So over the last year it’s not just my physical health that has been a little rocky but my head has been in a spin.
Even though Crohn’s and Colitis are physical illnesses it effects not just the digestive system, but it can mess with your head too and it certainly does for me.
There are so many ways in which a physical illness can effect your mental health: The stress of the diagnosis, the overwhelming amount of medication, or the very fact that your doctor becomes your new BFF and hospitals your second home. It’s all a lot to come to terms with at any age, but when you’re supposed to be living life without a care in the world at 21, for me it felt like being sucker punched.
It’s slightly ironic that I’m sat in front of my laptop attempting to write about how my mind has been in a spin recently and I can’t seem to put it into words. I guess that’s the best way to explain it. All I want to do is organise the whirlwind going on in my head but I keep spiralling out of control and there isn’t anything I can do other than just fall down the rabbit hole of confusion.
When I was first diagnosed back in January it hit me like a metaphorical truck. The worst I’d ever had was a cold and now I was being told that I had a serious health issue to deal with! Safe to say I didn’t quite take it very well and it has probably taken me up until now to fully accept it (and even then I still struggle sometimes). Everything was so overwhelming – the hospitals, the meds, the doctors and nurses – it’s all so much to take in seen as throughout my life I’d actively tried to avoid all that up until now it was a necessity.
Thanks to me being very stubborn and not accepting my diagnosis it not only sent my physical health down the drain but my head was so tired, confused, upset and angry that I just couldn’t function properly. In hindsight, now I’m a little more balanced, I didn’t realise how unstable I was at the time. It doesn’t help that prednisolone steroids throw all your emotions into such a spin that it’s advisable for your family to take an impromptu holiday while you’re on them… So not only was I trying to deal with being hit by a truck, I was also super emotional and this isn’t exactly the easiest thing to organise.
When it rains it pours, huh?
Once I’d dug my head out the ground and accepted what was happening to me things did get a hell of a lot easier but there is still a hurricane going on inside my head.
Sleep seems to evade me and this seems to make things all that much more complicated. Safe to say I get very grumpy when I don’t sleep properly and considering I haven’t had a full night sleep in 3 months I’m pretty cranky and emotional at the moment (I can only apologise to the people that have to deal with me).

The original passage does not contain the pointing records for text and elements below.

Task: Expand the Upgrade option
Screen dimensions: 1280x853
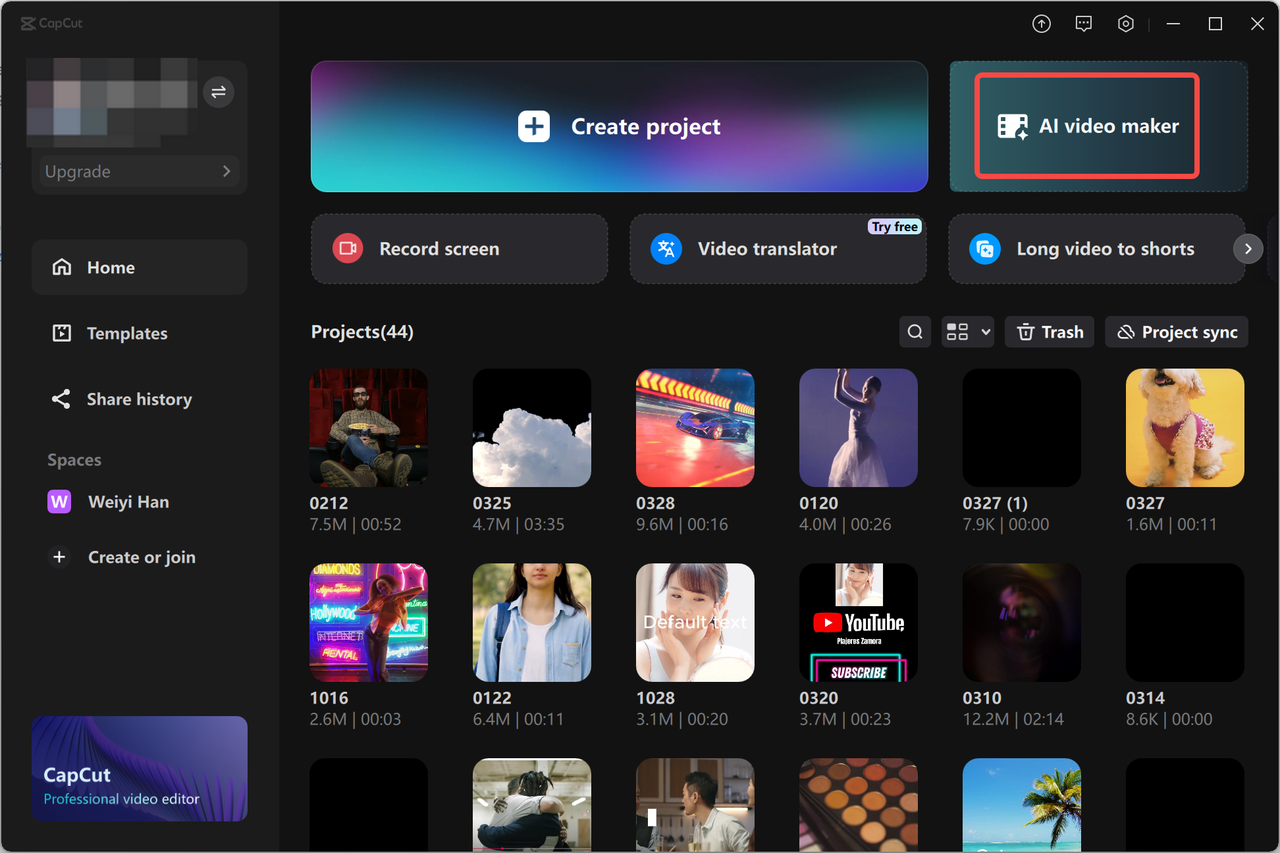Action: (138, 171)
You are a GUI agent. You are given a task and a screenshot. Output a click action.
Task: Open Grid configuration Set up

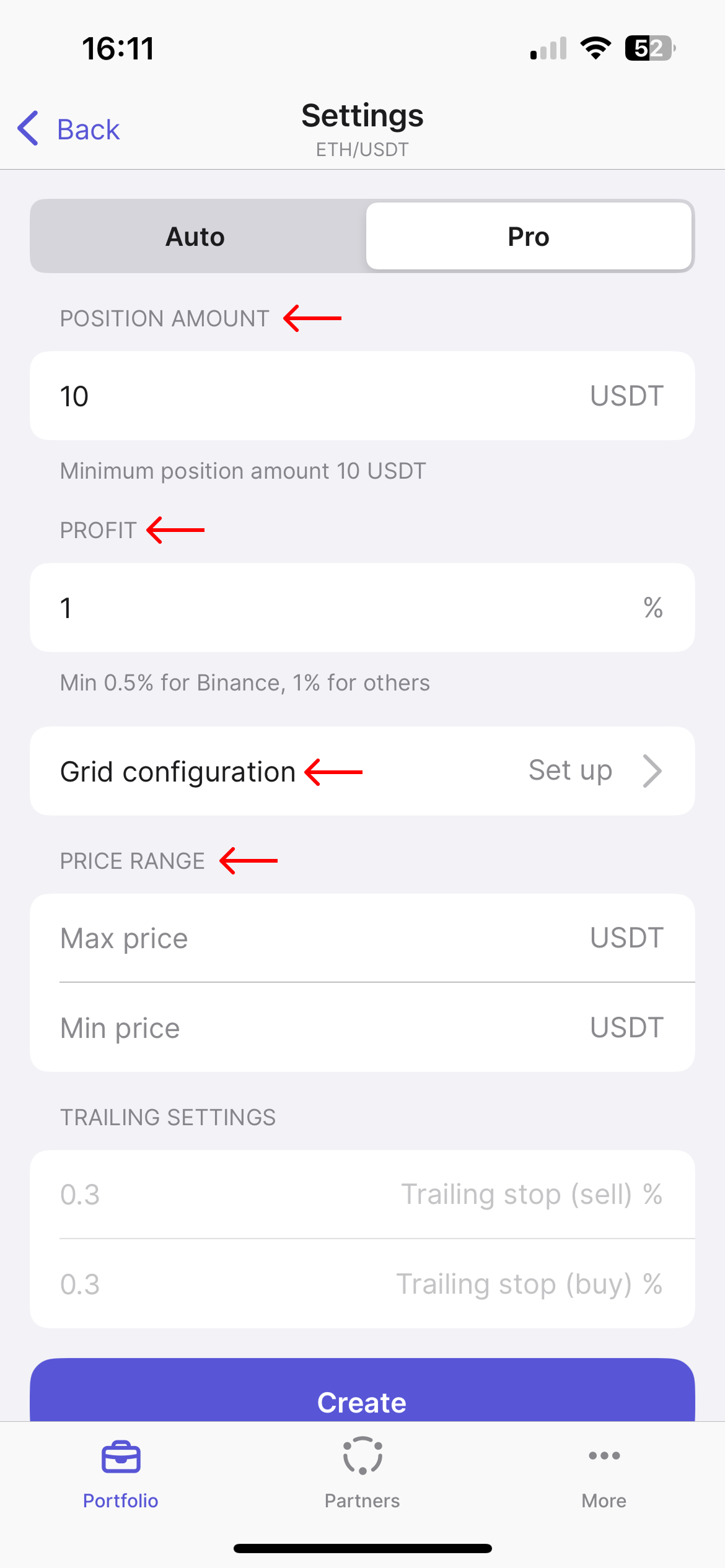click(570, 771)
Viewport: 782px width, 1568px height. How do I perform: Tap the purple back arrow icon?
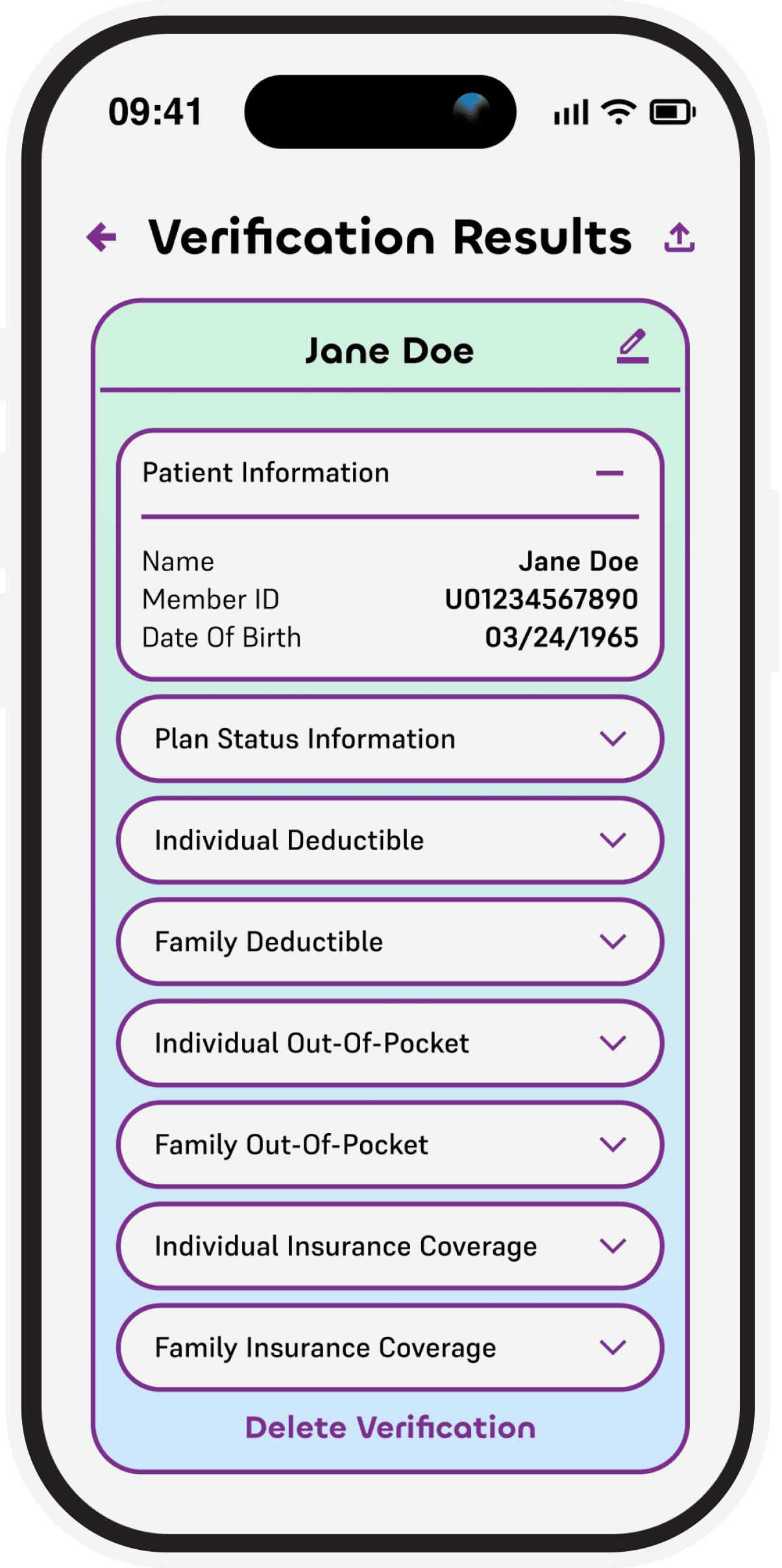[x=102, y=237]
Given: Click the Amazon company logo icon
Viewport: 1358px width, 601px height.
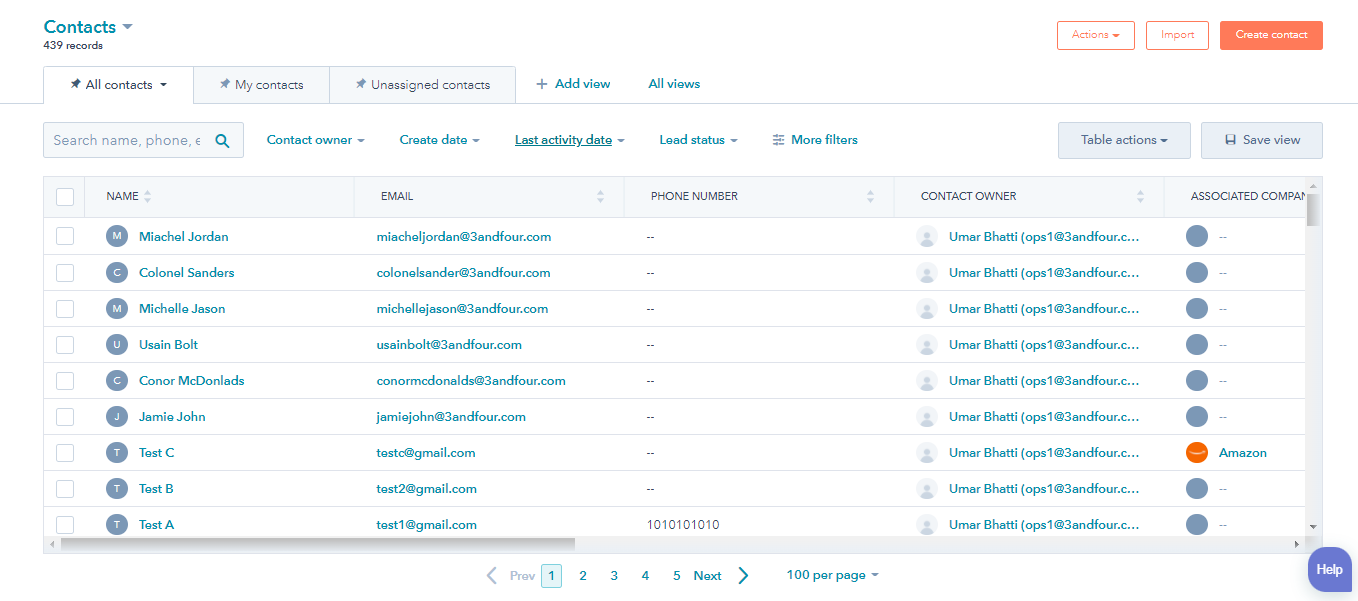Looking at the screenshot, I should coord(1196,452).
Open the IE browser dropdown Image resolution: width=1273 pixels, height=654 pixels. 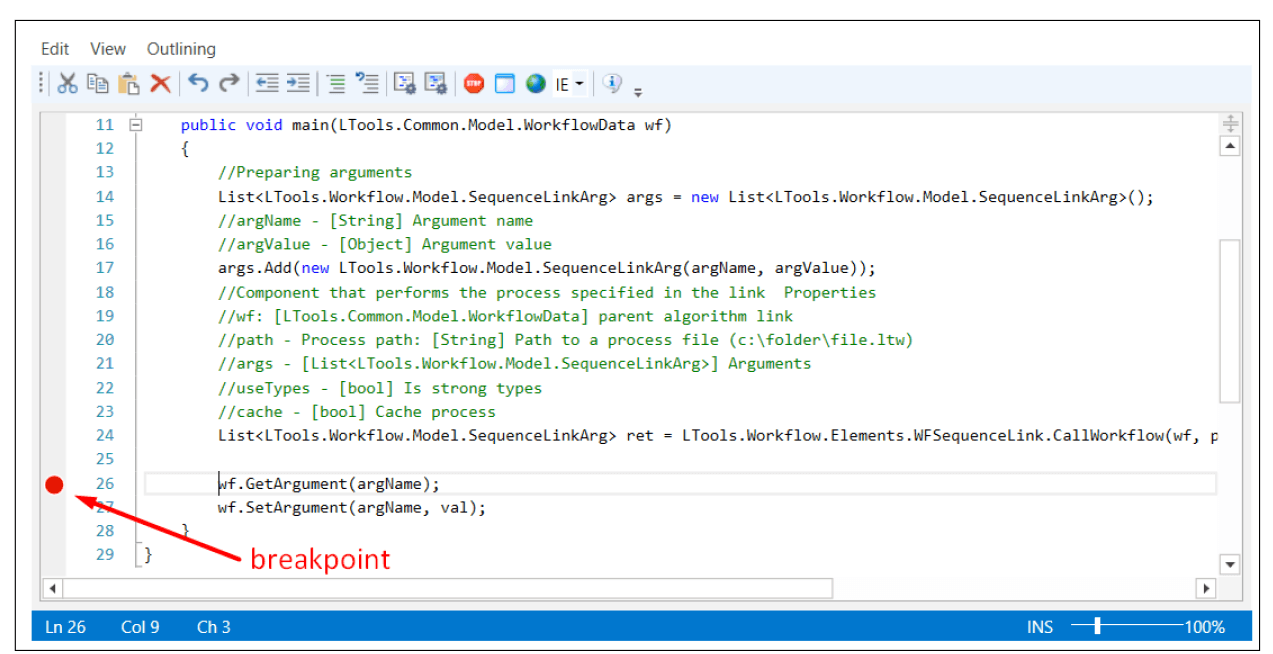pos(570,85)
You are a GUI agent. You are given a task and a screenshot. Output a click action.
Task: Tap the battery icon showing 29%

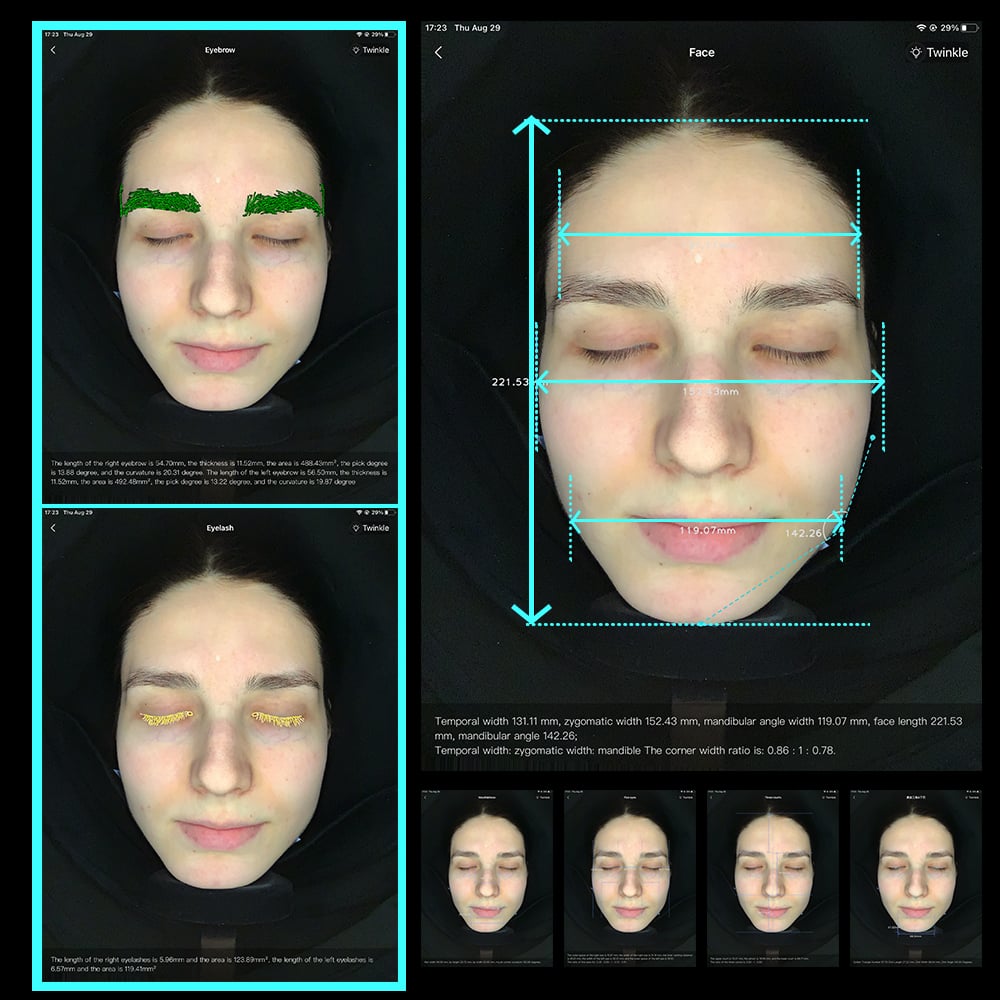(x=969, y=27)
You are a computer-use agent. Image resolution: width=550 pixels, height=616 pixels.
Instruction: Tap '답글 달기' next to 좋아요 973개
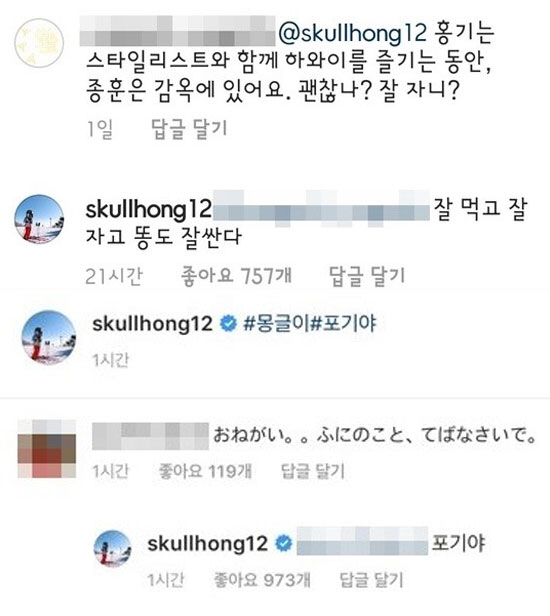coord(372,579)
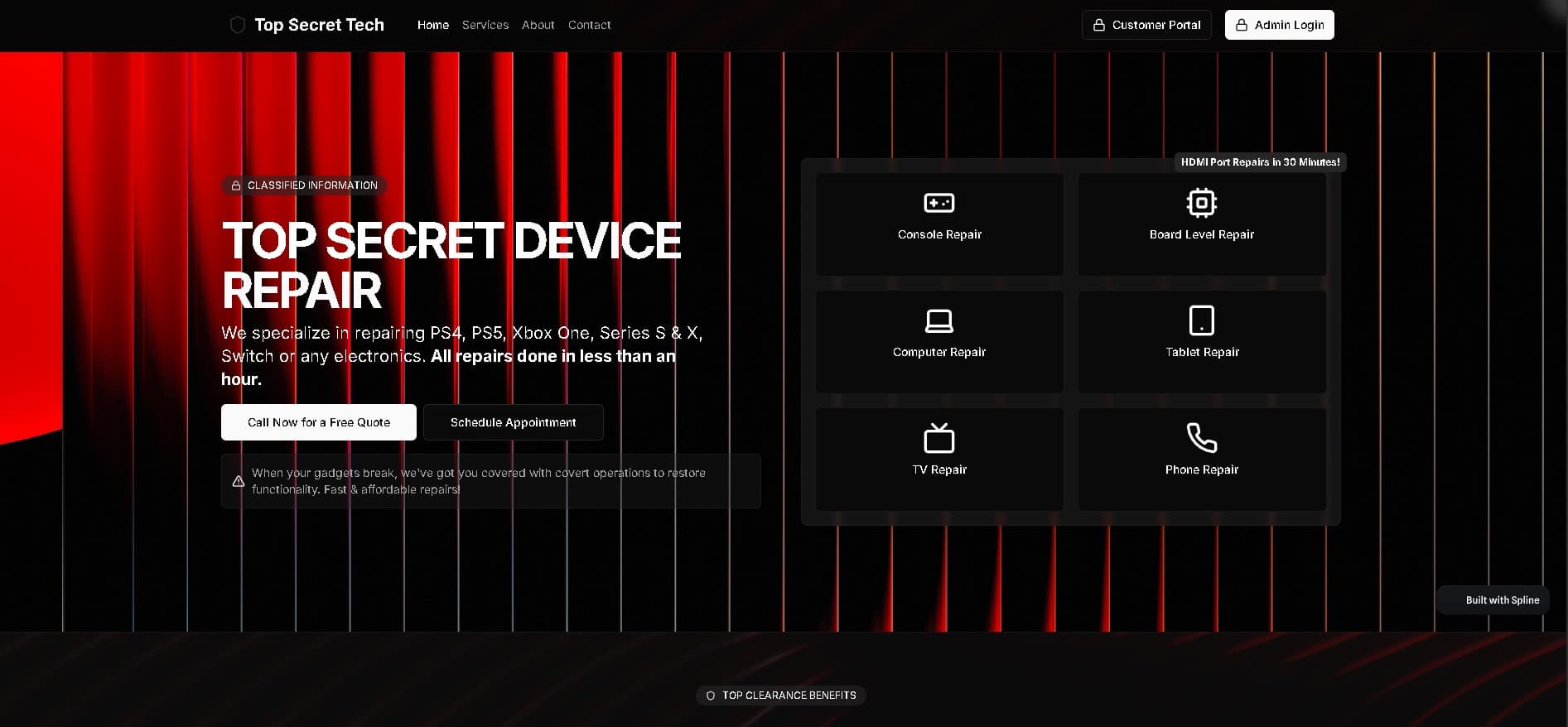Click the Schedule Appointment button
Image resolution: width=1568 pixels, height=727 pixels.
point(513,422)
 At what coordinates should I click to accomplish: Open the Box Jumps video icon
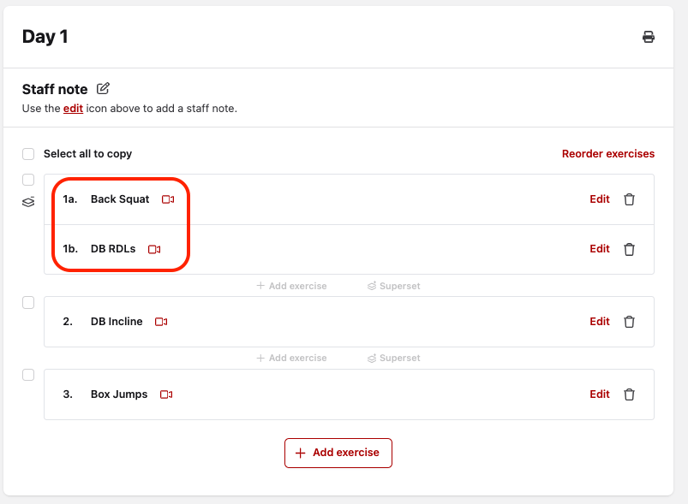coord(166,395)
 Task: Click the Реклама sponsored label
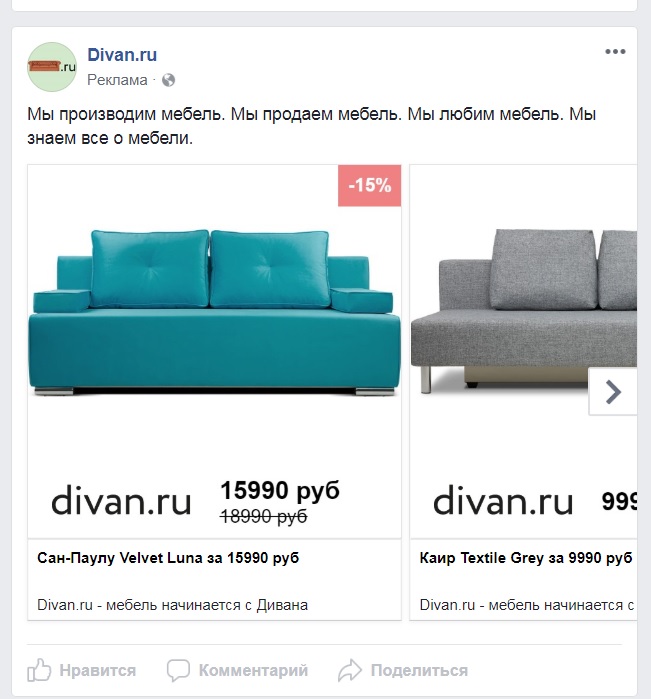[117, 80]
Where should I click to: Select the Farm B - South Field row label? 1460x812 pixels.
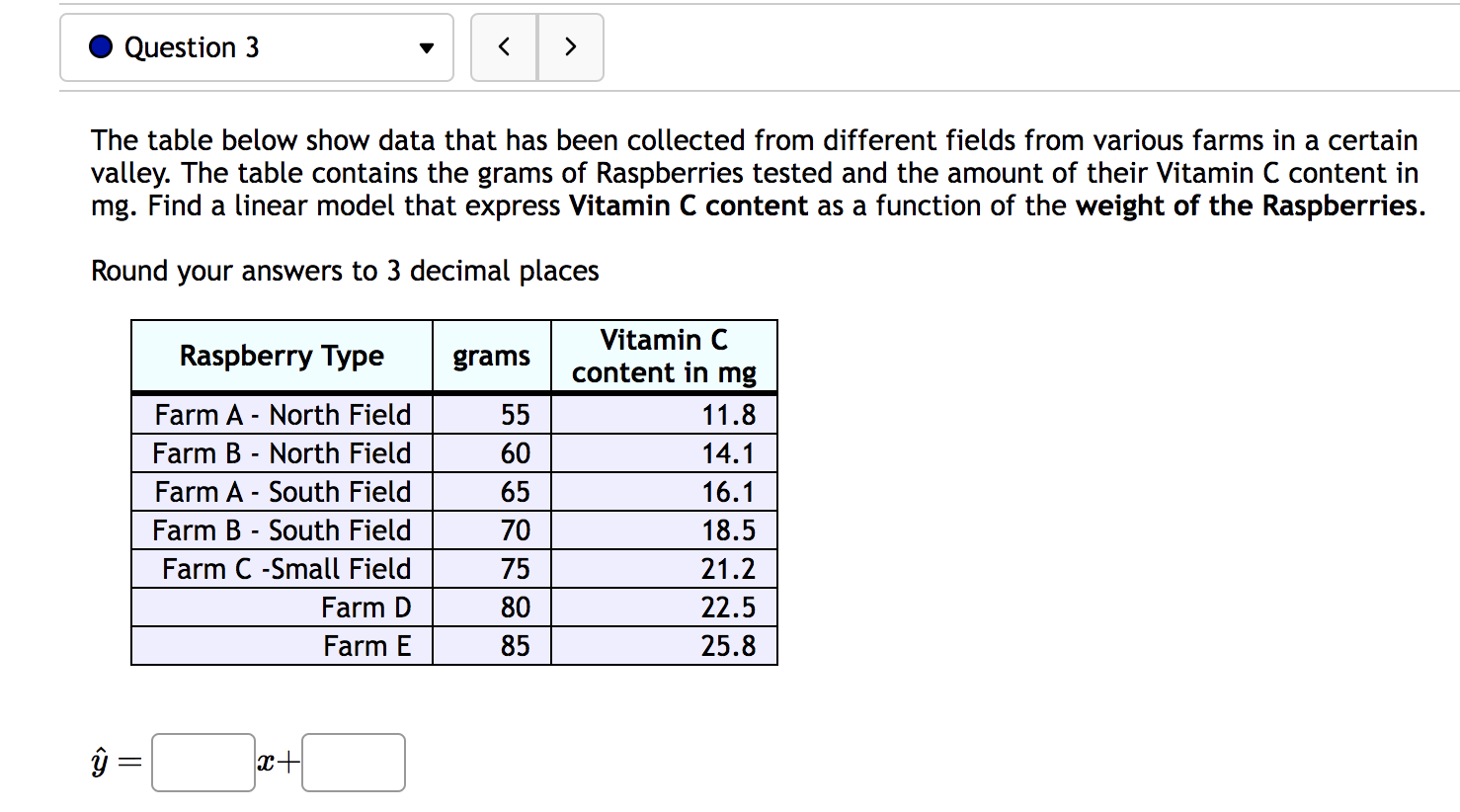tap(282, 530)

I go to sit at my laptop ready to start this 10,000 word dissertation and my brain switches off. I can’t read, I can’t write, I can’t remember anything… I just stare at a blank page with the words on the tip of my tongue but I can’t seem to get them down on paper. It takes so much effort to wade through the fog that has descended over me that by the time it eventually clears I’m too tired to them get any of it down. And again it’s back to bed…This, for anyone who hasn’t experienced it before is Brain Fog. It starts with a heaviness behind my eyes, my head goes fuzzy, I can’t do anything.
And two days ago I had a full on two-year-old temper tantrum over it! And I mean throwing things around the room and then sitting on the floor, in a strop and crying… Mature at 21 I know. But that’s how it makes me feel. I want to scream and cry and just be angry because the simplest task can take every single inch of energy I have left (and even then, sometimes it isn’t enough). Brain fog is exhausting and it can last for days; leaving me feeling very unproductive and lazy (I know I’m not, that’s just how I feel). I got so behind last year from my illness that this year I’m determined to keep on top of it, but 5 weeks into uni and I’ve only managed to sit through one full lecture. This means that I tend to lose my temper quite quickly. And this is where my mental state becomes messy. I tend to blame myself for staying in bed, for not having the energy to pick up a book or go to lectures and this doesn’t exactly help my head or my body.
Recently, although I’m still not 100% I’ve found that the best way to combat this is to give in (and this is very hard for me). When I feel brain foggy I just have to chill out. And that is certainly easier said than done; it takes a lot of effort to just accept it but the only person who is getting angry and upset about it is me and I know that this doesn’t help my colitis either.
So when my brain stops working I just have to attempt to sleep! I stop and relax to let myself recharge and try again another day. Don’t get me wrong some days I do reverse back to my terrible-twos-tantrums but they get rarer as I find new ways to deal with it all.
It may sound totally airy fairy but talking about it really can calm the storm. I’ve probably bored my friends and family to death with it all but I find that just voicing it to someone helps me from not going totally insane! It can just be what you need. A rant, a cry, to scream and moan about it really helps me when I’m in desperate need to just tell someone; it breaks the silence of being on my own and wrapped up in my head all the time!
There isn’t any shame in accepting that your mental health isn’t 100%! Being diagnosed with any illness or just when you’re having a rough patch can throw you out of balance. If you need help, or a chat to organise the madness it can be the best thing in the world! Whether that’s with a counsellor, family member, friend or stranger there are so many ways to help beat the hurricane inside your head.